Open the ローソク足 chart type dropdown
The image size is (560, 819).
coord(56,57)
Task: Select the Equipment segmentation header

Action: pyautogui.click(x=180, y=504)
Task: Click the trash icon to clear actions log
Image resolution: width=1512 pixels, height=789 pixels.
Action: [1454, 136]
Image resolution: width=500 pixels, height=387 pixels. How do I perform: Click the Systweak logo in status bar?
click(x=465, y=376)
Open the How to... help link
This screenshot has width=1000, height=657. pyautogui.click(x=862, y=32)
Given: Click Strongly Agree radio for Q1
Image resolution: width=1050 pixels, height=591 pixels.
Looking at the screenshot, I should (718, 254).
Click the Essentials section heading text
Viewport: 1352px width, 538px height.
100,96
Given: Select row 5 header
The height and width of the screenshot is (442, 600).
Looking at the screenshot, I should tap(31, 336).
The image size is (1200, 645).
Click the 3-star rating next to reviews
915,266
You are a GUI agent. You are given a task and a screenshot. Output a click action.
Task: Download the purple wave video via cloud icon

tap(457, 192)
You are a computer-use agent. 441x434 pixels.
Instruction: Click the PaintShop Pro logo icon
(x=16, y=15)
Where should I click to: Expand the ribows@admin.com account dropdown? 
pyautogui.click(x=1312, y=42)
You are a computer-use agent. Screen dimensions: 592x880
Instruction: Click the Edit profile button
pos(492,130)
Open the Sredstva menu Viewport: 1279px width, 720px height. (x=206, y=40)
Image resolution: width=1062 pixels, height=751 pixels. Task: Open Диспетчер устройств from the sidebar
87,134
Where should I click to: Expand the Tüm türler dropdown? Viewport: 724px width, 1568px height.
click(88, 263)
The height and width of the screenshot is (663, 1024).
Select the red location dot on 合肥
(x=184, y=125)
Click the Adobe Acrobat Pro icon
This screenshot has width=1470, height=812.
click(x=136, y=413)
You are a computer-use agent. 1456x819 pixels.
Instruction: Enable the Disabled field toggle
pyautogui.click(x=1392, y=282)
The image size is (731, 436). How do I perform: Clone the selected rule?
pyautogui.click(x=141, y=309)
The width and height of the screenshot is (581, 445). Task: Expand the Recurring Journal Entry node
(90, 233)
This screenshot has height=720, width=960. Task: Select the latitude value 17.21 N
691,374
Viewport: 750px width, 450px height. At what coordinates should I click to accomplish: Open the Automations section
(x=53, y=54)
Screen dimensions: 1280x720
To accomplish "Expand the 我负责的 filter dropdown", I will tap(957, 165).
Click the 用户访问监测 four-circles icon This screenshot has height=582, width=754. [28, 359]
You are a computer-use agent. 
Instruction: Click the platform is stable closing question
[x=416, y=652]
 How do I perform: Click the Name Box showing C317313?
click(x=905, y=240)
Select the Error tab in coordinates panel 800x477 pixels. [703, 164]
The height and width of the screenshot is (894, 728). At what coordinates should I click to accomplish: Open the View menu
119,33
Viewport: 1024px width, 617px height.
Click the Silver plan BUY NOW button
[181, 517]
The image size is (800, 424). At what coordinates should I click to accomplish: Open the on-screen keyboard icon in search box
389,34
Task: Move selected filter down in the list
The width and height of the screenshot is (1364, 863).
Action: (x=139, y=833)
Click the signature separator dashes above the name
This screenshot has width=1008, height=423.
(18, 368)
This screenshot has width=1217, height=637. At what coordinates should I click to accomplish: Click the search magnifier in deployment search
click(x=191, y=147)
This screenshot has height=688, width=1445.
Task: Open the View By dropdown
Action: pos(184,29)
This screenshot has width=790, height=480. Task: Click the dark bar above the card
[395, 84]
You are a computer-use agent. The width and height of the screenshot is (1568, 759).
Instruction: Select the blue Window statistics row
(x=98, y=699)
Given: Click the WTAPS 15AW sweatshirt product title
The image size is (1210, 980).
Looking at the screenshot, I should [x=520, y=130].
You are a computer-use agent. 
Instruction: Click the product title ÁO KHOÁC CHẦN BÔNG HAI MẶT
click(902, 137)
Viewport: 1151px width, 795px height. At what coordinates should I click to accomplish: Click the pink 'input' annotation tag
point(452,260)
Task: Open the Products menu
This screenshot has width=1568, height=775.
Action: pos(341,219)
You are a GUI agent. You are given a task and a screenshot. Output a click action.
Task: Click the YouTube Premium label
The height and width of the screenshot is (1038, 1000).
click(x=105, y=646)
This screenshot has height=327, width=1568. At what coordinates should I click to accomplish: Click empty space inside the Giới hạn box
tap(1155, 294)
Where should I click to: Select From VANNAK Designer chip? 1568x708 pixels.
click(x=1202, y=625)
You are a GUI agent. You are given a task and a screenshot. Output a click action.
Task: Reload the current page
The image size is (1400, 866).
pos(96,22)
########
All that is wanted is an exact copy of the lines above from the one with "Instruction: Click the platform" through the one with "Viewport: 1024px width, 617px height.", with both ends included.

» **Exercise output**:
Instruction: Click the platform is stable closing question
[x=416, y=652]
 How do I perform: Click the Name Box showing C317313?
click(x=905, y=240)
Select the Error tab in coordinates panel 800x477 pixels. [703, 164]
The height and width of the screenshot is (894, 728). At what coordinates should I click to accomplish: Open the View menu
119,33
Viewport: 1024px width, 617px height.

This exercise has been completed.